• _Task brief_
Reproduce only the lines that begin at the line with "Task: Expand the" and run to the end of the entries; omit every picture.

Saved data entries
----------------
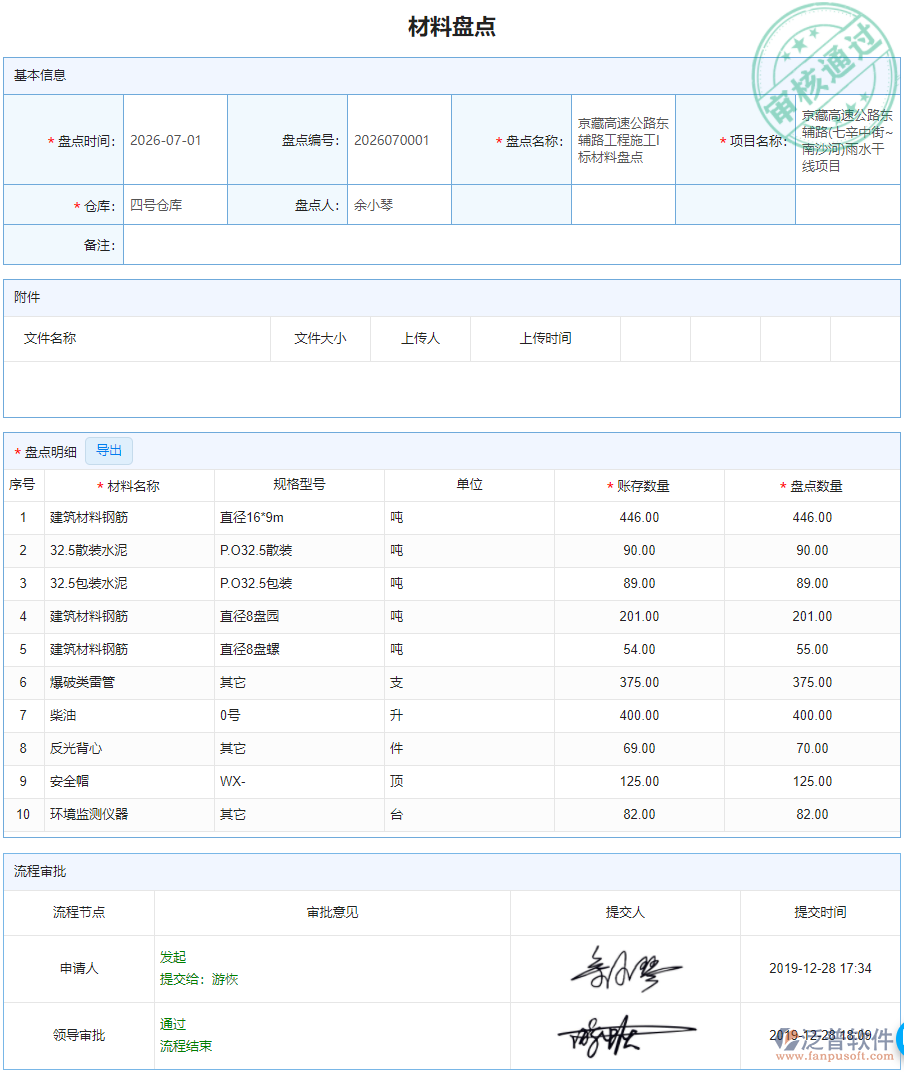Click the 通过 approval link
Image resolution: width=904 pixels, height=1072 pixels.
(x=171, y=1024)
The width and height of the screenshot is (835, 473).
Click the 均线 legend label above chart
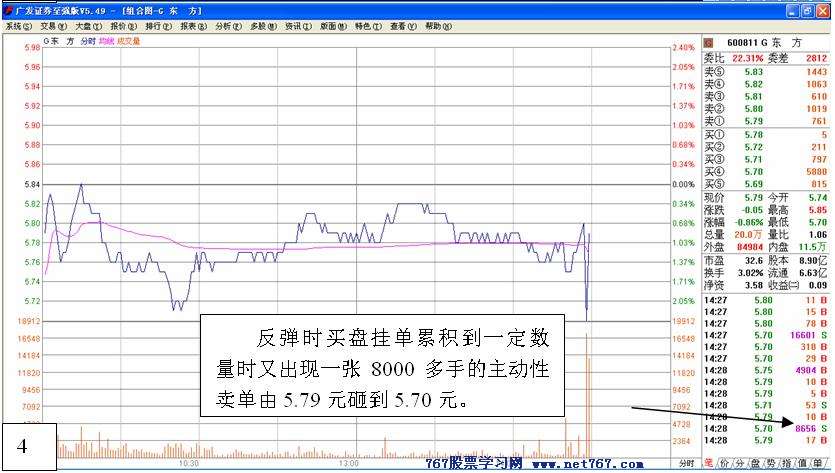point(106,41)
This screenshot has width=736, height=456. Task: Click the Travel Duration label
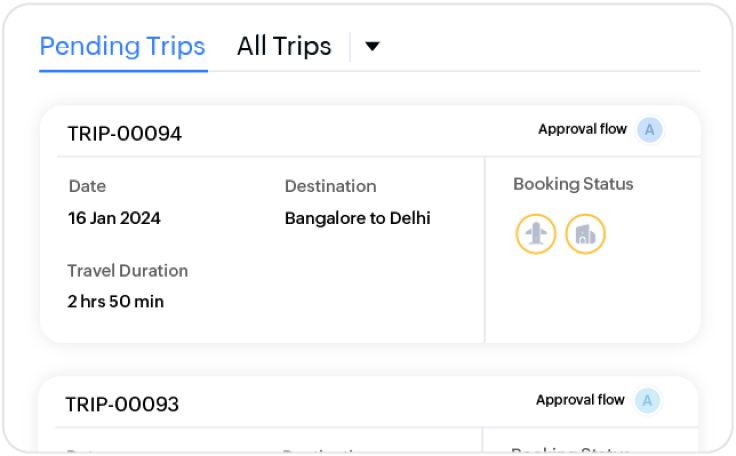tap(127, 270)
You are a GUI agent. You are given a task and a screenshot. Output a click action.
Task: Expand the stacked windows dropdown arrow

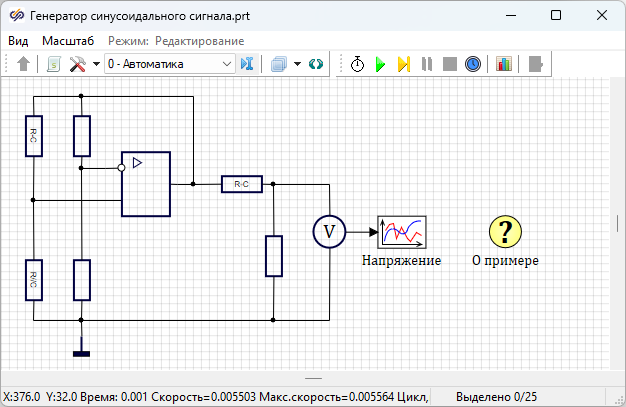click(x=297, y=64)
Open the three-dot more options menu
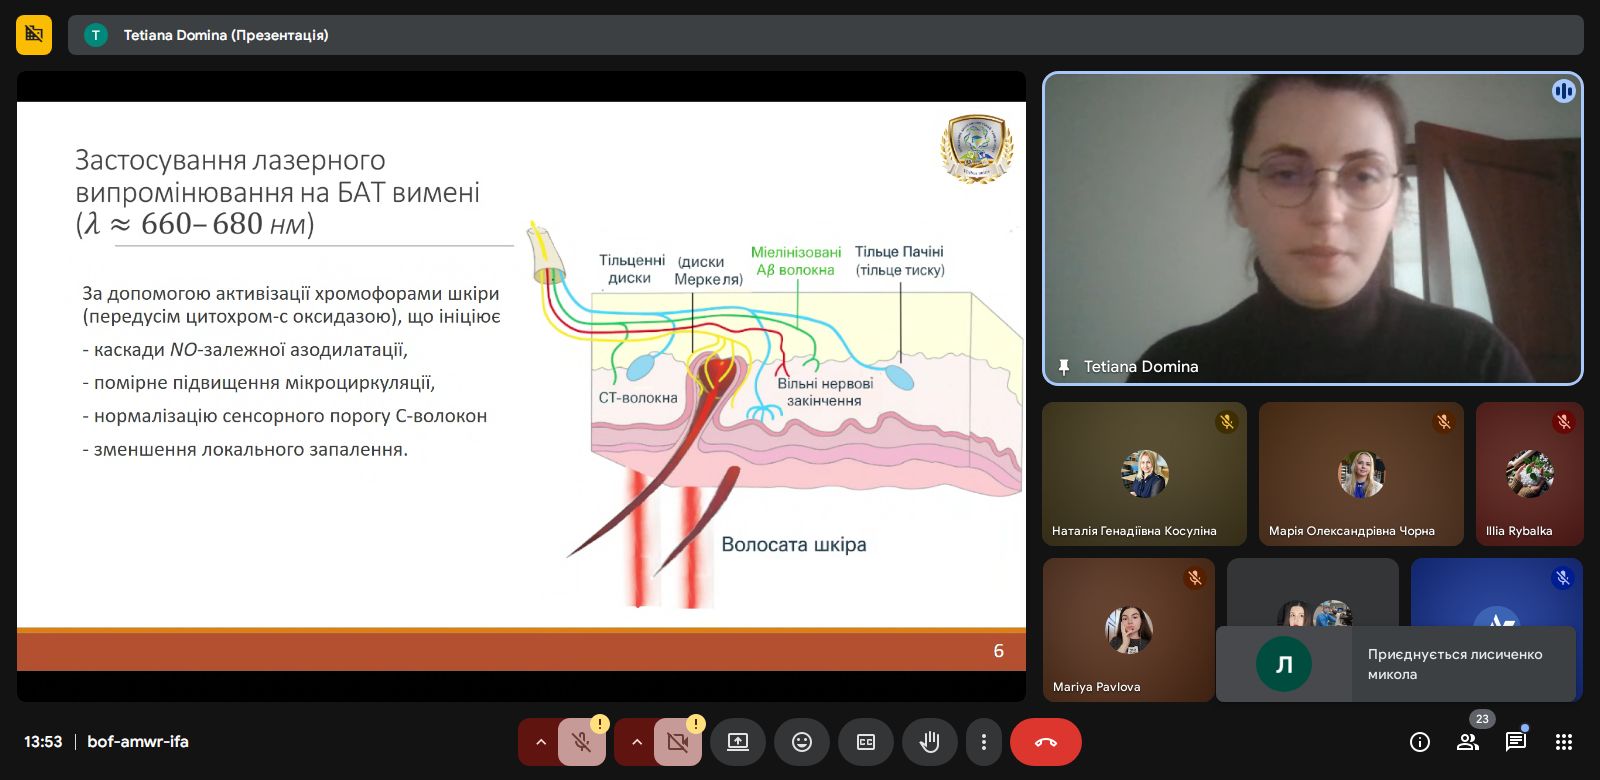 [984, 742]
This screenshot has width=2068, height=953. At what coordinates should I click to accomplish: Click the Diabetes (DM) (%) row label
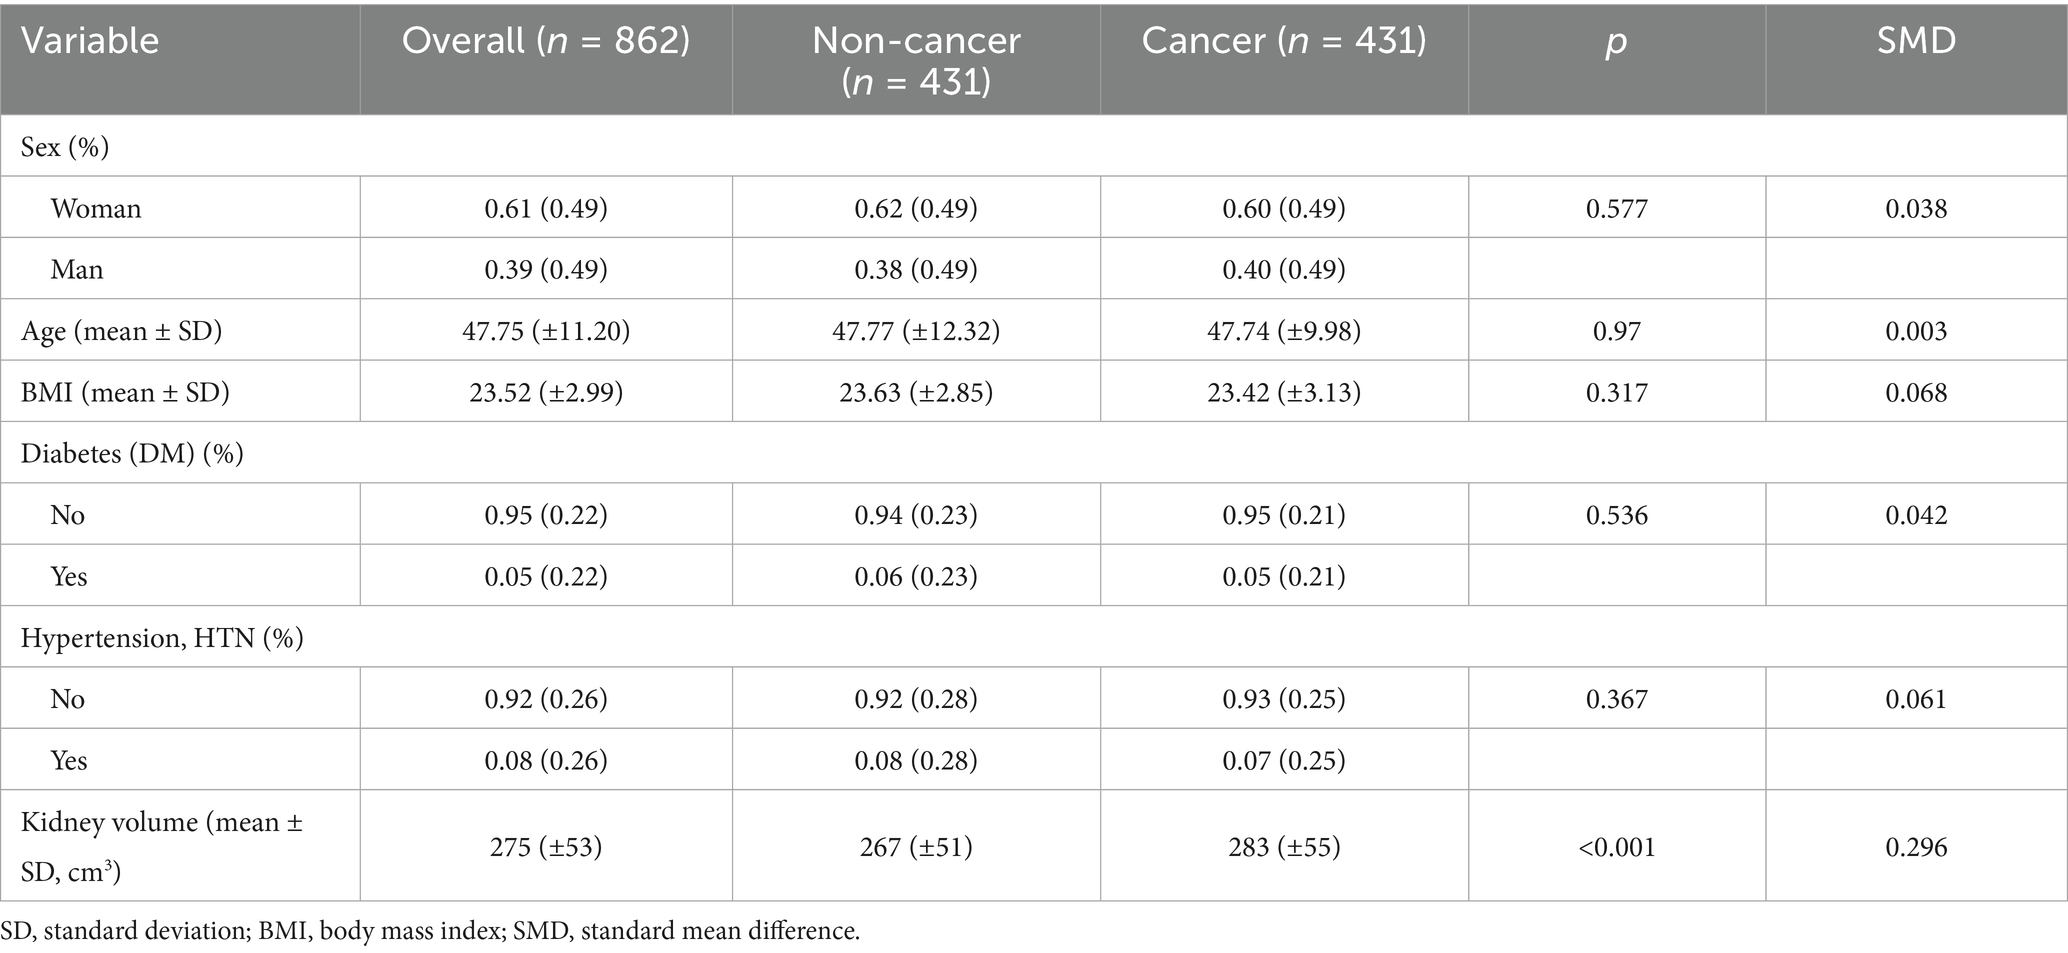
----------------
• _Reply to the exercise_
Task: Expand the stacked windows dropdown arrow

click(x=297, y=64)
Open the three-dot more options menu
 [984, 742]
This screenshot has width=2068, height=953. At what coordinates should I click to accomplish: Click the Diabetes (DM) (%) row label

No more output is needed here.